French drivers see speed cut as limit to their freedom
Speed limits on some main roads will be cut from 90kph to 80 from July 1 but sociologist Hervé Marchal fears drivers will take it as an attack on their personal freedom and not as a worthwhile move to save 400 road deaths a year
Dijon Université de Bougogne professor Hervé Marchal, author of Un sociologue au volant [A Sociologist behind the wheel], looks at plans to change 20,000 90kph speed signs round France.
You have said that people see sudden changes in motoring rules such as this 10kph speed reduction as an intrusion. Can you explain?
The car is part of our everyday living space, a place where we develop ways of being, routines. The body settles down and relaxes. We experience it as an intimate, subjective sphere.
The interior of the car is a place where we want to decide what we do – a place where we feel in control – it’s ‘my space’.
The government will take stock of the reduction after two years. If it is poorly accepted, will they go back?
I don’t know if they will or not, but the individual sees things from his or her own individual point of view and has difficulty in seeing the collective logic of it and decisions are taken at the collective level.
The political communication could be improved.
There were also measures including anti-ignition breathalysers or devices to monitor speeding in cars of drivers who have committed certain offences. Can these be seen in the same light?
Yes, because we always have the feeling these things are trying to limit our freedom. In the car it’s a precious moment when we take time out to think about ourselves and our lives.
The plans would also toughen penalties for people who used their mobiles while committing another offence. Do you think the French are usually sensible about phone use, or is it the same and people see themselves as in a private space where they can do what they like?

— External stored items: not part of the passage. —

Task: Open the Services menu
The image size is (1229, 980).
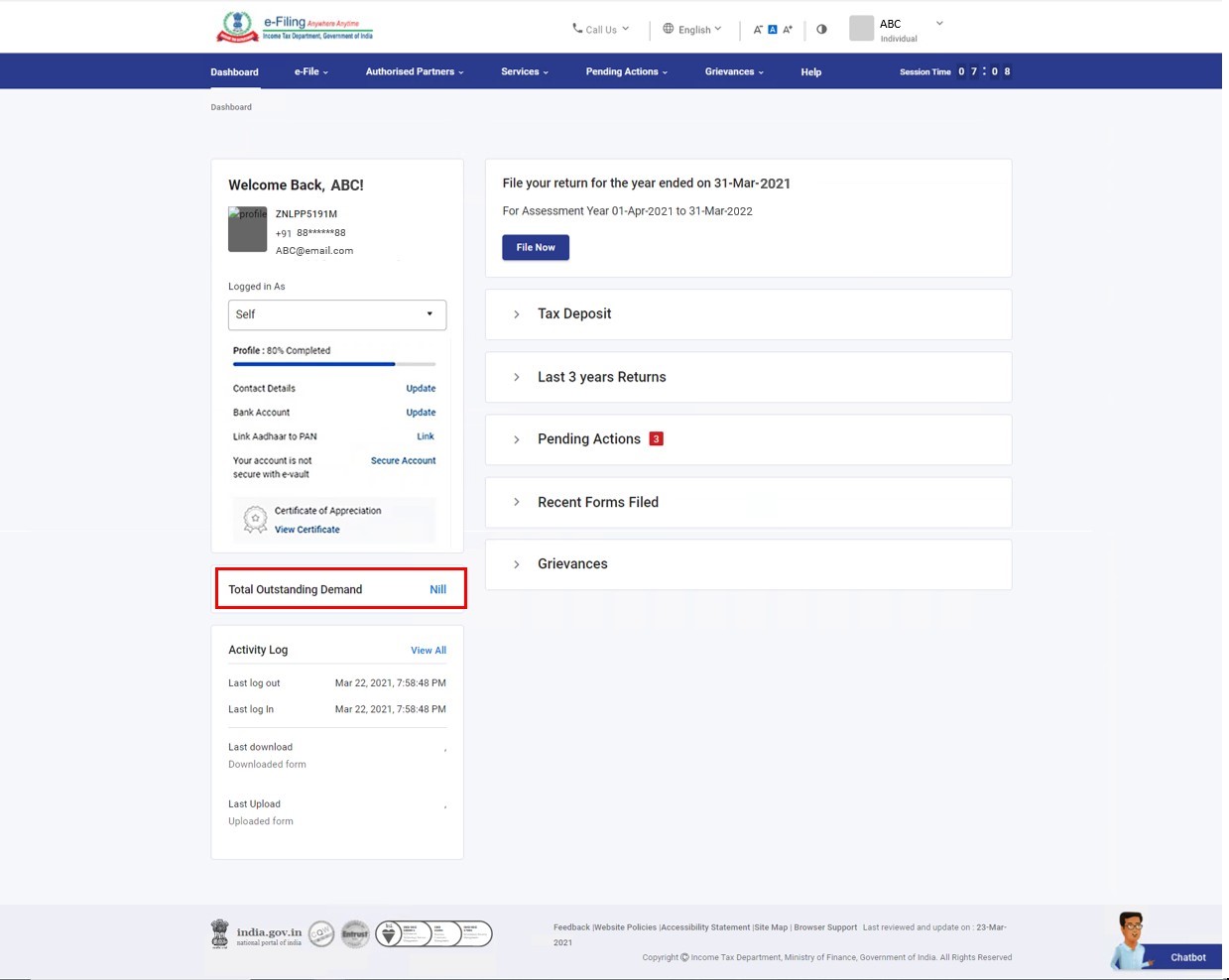Action: pos(524,71)
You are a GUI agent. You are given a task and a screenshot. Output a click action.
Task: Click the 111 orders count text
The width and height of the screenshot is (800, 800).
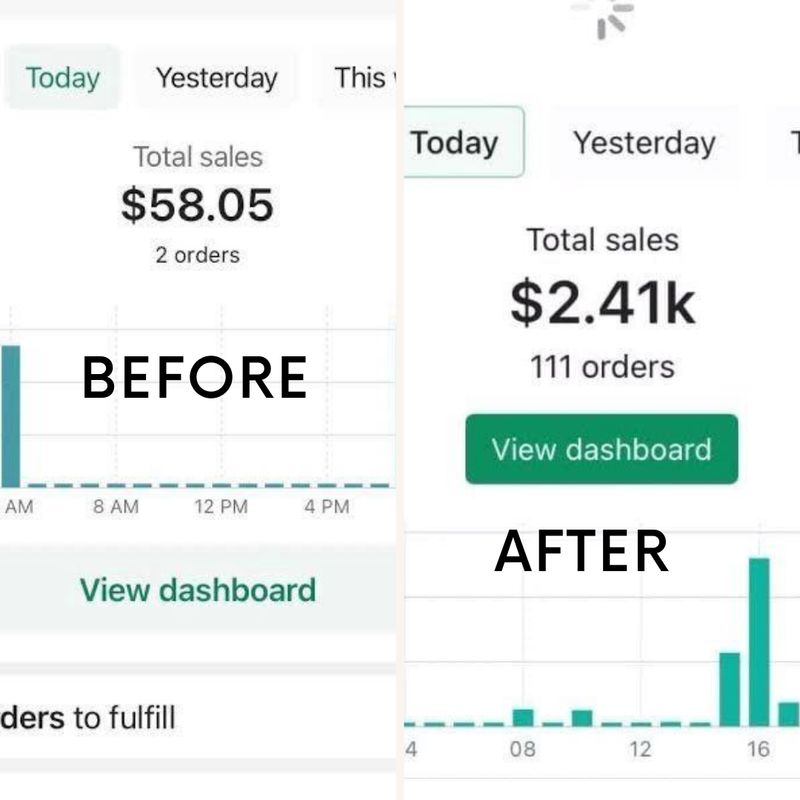click(x=602, y=367)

There comes a point where we do have to remember that, even if we are in a personal space, we are in the middle of collective mobility and we have to remind people, that for each of us our freedom has its limits.

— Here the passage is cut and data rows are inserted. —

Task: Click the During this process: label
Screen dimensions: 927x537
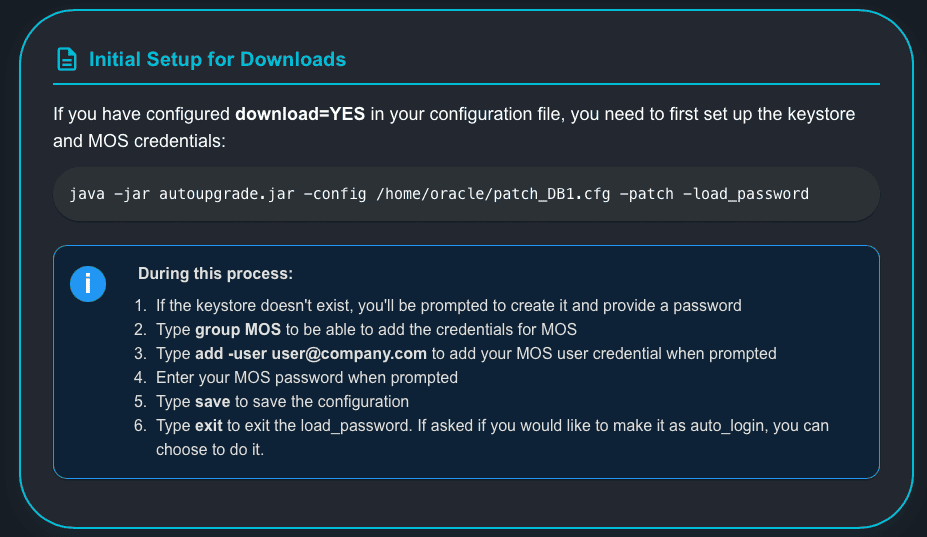Action: click(215, 274)
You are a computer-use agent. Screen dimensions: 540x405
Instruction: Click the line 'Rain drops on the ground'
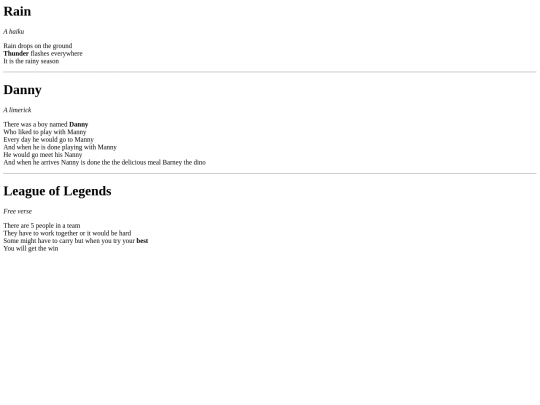(x=38, y=46)
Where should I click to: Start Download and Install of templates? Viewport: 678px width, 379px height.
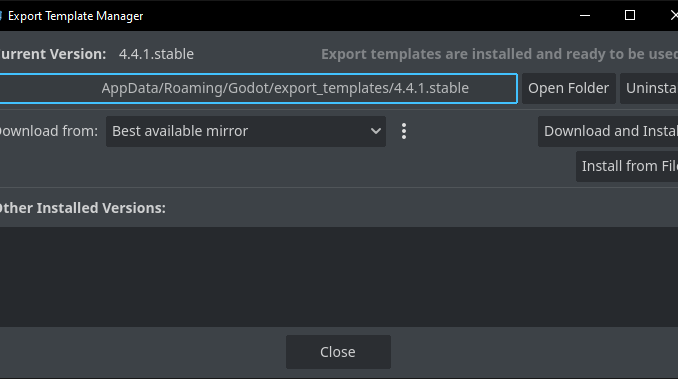(x=608, y=131)
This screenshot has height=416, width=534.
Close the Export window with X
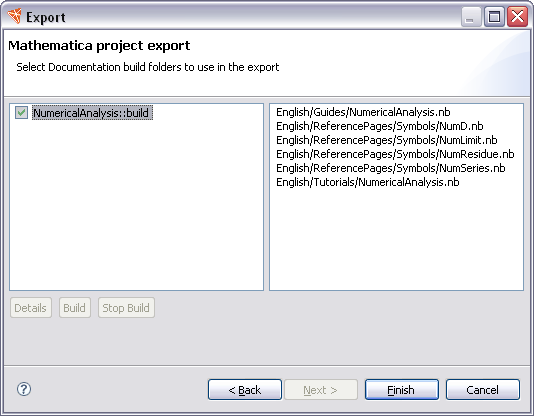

It ends at the freedom of the other to move around as well. If we are on the phone and not paying attention we can hold up traffic around us, or things can end up badly sometimes.
It is up to the legislator to act in that case, but there’s always this tension between defending personal freedom and the collective logic.

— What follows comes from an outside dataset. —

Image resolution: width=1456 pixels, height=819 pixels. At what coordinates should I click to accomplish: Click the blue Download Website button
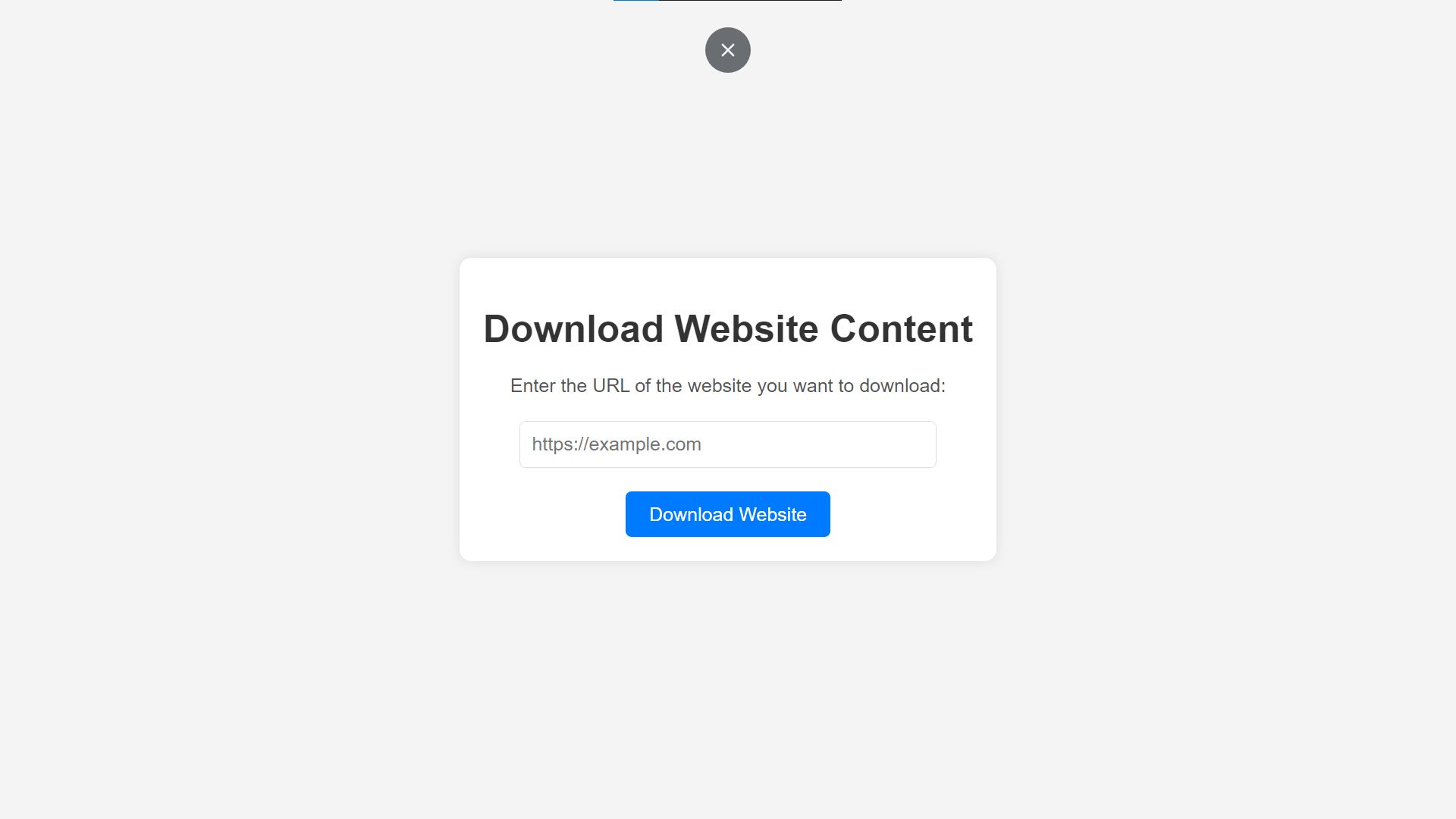point(728,514)
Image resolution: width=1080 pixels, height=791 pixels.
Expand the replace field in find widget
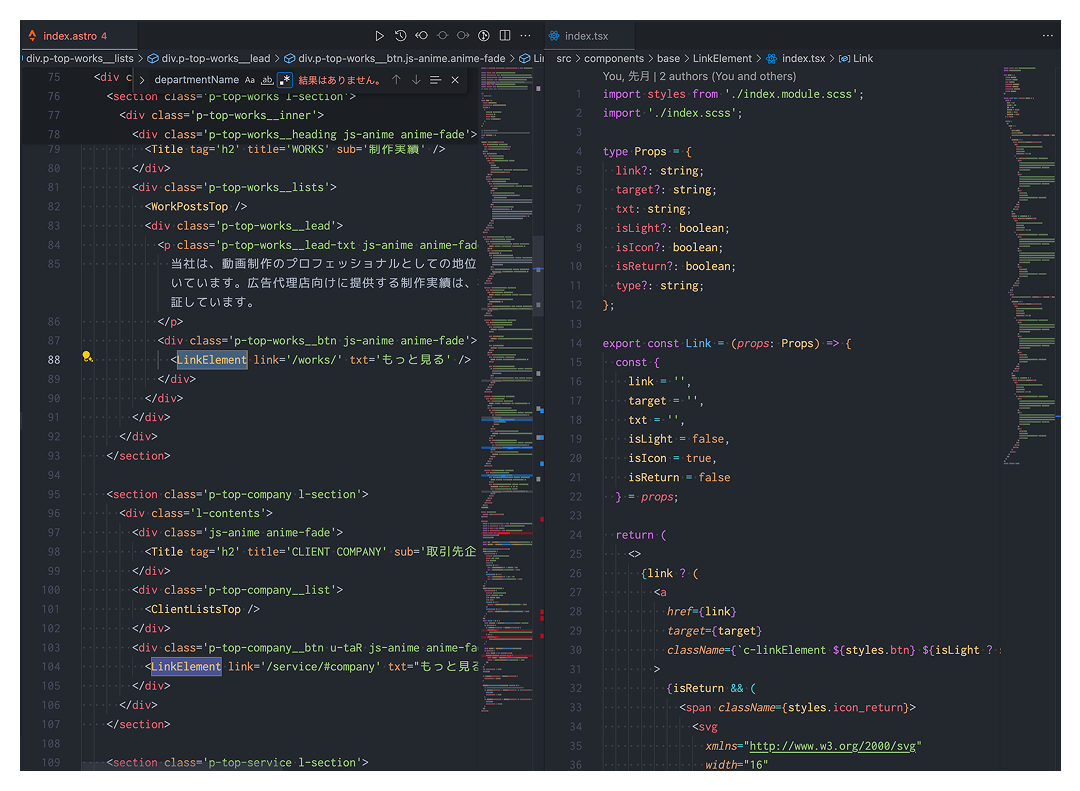tap(141, 80)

Attempts are made to encourage less car use in favour of public transport. Will people struggle to give up the freedom of the car?
Well you can be ‘free’ on a bike, as well. But it’s going to be difficult because towns continue to spread out towards rural areas so the car is by far the most practical means of transport.
People don’t have the choice, because to go to work, to the creche or school, to the supermarket, see friends… in areas outside town centres, you drive because you can’t do otherwise.
We see a dualism, a split between dense town centres where it’s easy to take the tram, a bike or walk, and other areas. More could be done to improve transport links to outlying areas and make the way our territory is organised more coherent.
What impact do you see from technologies such as self-driving cars?
The more technology we have in the car the more eco-friendly they are becoming. Also the more the car becomes intelligent I think we will take even more pleasure from being in it because we’ll be able to do what we like – work or think about other things. It’ll become all the more important; all the more a space where I decide what I do there.
The safety measures included ones on pedestrians’ safety. Do you think people in their cars are sufficiently aware of them? Drivers do not always respect crossings…
It’s widespread that people often think they have the right of way over pedestrians and cyclists and they don’t pay enough attention to the rules. I think it’s more noticeable in the south of France but it’s everywhere.
Would you like to add anything?
In debates often those who use their cars are judged negatively, but first we should consider why people are often obliged to use the car, and how we live in our car; how we inhabit it.
Once we’ve understood it we could consider how we can also make public transport more liveable.